11 Feb 2012

Lasa and the transgendered deity

The consensus on the Etruscan term lasa is that it may be equivalent to the Greek concept of 'nymph'. "It might be possible someday to establish some kind of correspondence between Lasa and the Greek concept of nymph," states Roman and European Mythologies by Yves Bonnefoy under the heading Etruscan Daemonology on page 41. However the Bonfantes have cautioned in The Etruscan language: An introduction (2002), "Lasa Sitmica, however, is a male winged figure." At times like this, I find myself briefly chagrining, "Why does everything have to be so complicated?" But then I realize that life wouldn't be so interesting if there wasn't a new puzzle to solve.

First off, I'm toying with the idea that lasa isn't referring to some specific deity or kind of deity but instead might be translated simply as 'lady, woman'. This has benefits. For one thing, back in Anatolia, it's curiously similar to the Lycian word lada with an identical meaning. Second, rather than apply an over-specified meaning without established reasons, applying a more generalized value such as 'lady' can at once explain its use with Venus-like characters on mirrors, its use with some nymphs, and... as I will get to in a moment... possibly the problematic male lasa aforementioned.

This is where the tale of the transgendered deity comes in. Before any of you scough and giggle, there really were transsexual deities in existence in classical times, popular ones. Across Anatolia, there was a particular cult revolving around Attis, Cybele and Agdistis. In one tradition it is said that the handsome vegetation god Attis, who cyclically died every year to be reborn for the benefit of humankind (long before Jesus was invented), was esteemed greatly by Cybele, goddess of fertility. Yet he was also desired by Agdistis, the hermaphroditic deity associated with (of all things) walnuts. This created quite a mythical love triangle. Agdistis, having lost his "walnuts" one fateful day when the fearful gods of Olympus felt the need to "correct" this alternative biology, was magically transformed into a woman for all intents and purposes.

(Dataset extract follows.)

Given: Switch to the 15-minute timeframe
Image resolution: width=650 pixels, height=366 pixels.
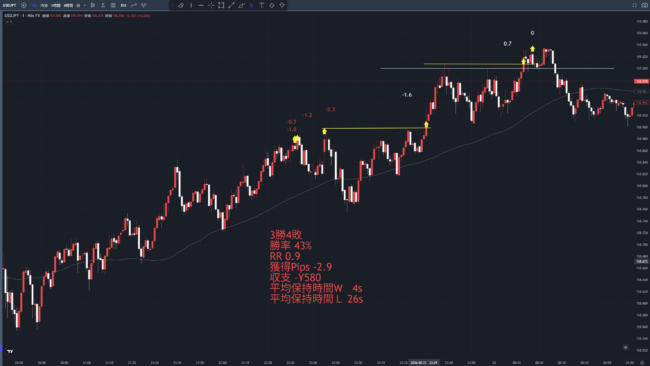Looking at the screenshot, I should point(44,5).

Cult worshipers of this tradition were even inspired to become eunuchs in the service of this deity and this must have been one path in ancient society for many naturally transgendered people.

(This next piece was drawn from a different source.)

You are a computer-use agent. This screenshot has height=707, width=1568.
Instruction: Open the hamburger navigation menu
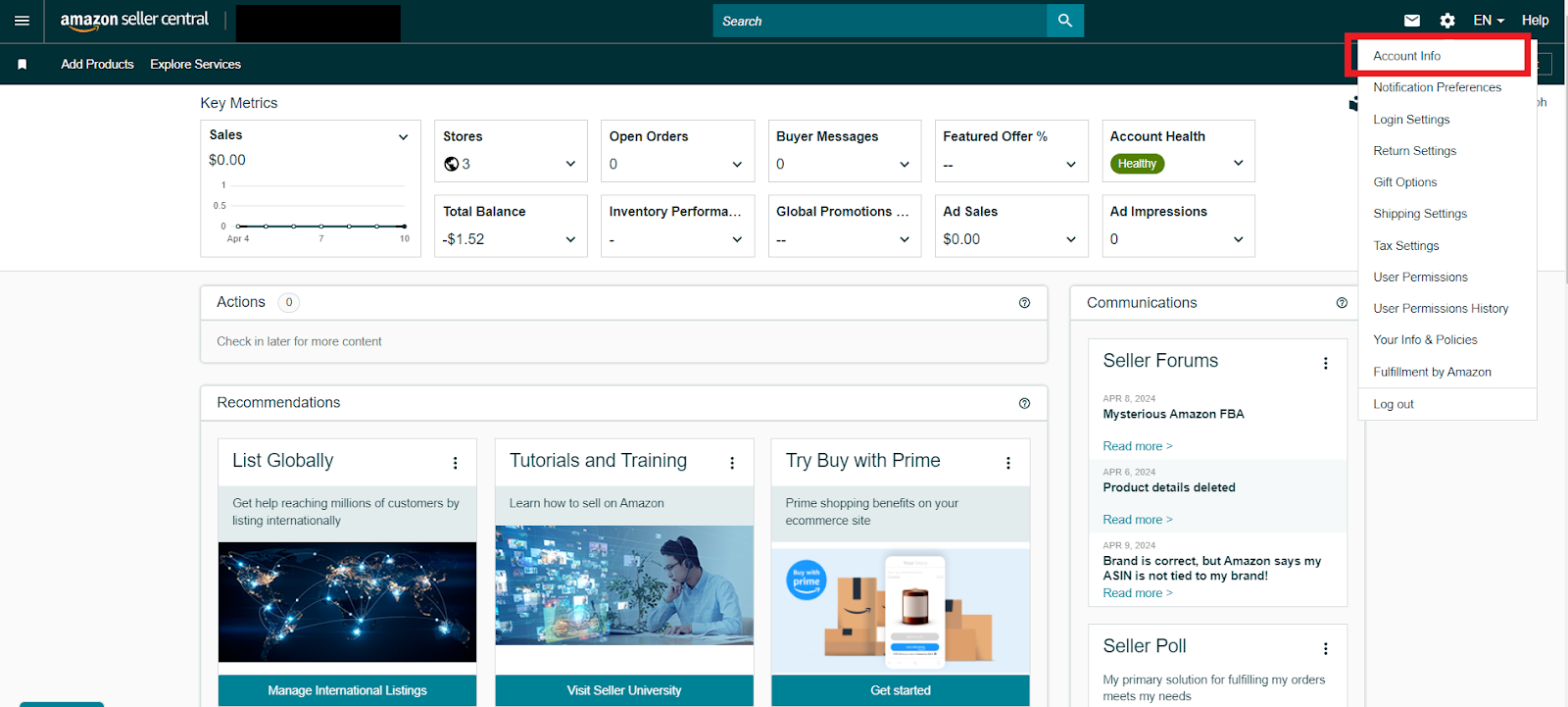click(x=22, y=21)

So coming to the mirror in question (ES 115) with the "boy" Lasa Sitmica who appears next to Atunis (= Attis) and Turan (= Cybele), I can only suspect that Lasa Sitmica might be performing the role of Agdistis. I'd be surer if I could nab a photo of that mirror but the available facsimile shown above still gives me the impression that, indeed, lasa might in this very special case be referring to transgendered Agdistis who, upon losing his male genitals, or at the very least his testicles, was considered a lady in the mindset of Etruscan culture, either as a hermaphrodite, or as in the illustration of this mirror where male features are unmistakable, as a possible eunuch.

What then is sitmica in the epithet? No specialists seem to have piped up about it, leaving me to ponder on my own. One guess I thought of is that Lasa Sitmica may mean "The Lady in Sidon". Taking away the phrase-final article -calasa would be 'lady' and Sitmi then could be the locative of *Situm 'Sidon'(?). Sidon was an important Phoenician city where such eastern cults might be easily imported. No guarantees though. It's better than nothing for now and it would be one way of explaining away the curious gender conflicts inherent in the attestation of this term.

(2012 Feb 13) Gazing at and thinking over the mirror some more, I consider a new possibility. How are we entirely sure whether Lasa Sitmica is attributable to her male attendant or whether it is referring back to Turan? Perhaps Turan is described twice, both with her direct name and by the title Lasa Sitmi-ca 'The Lady in Sidon'. Afterall this phrase seems more in line with the historic fame of Sidon as a destination for the worship of the equivalent fertility goddess Ashtarte more than anything. The attendant then would be an unmarked feature of the background, merely a servant aiding Turan (still possibly a eunuch attendant as many chamberlains were and as many men in devotion to the Asian Cybele were).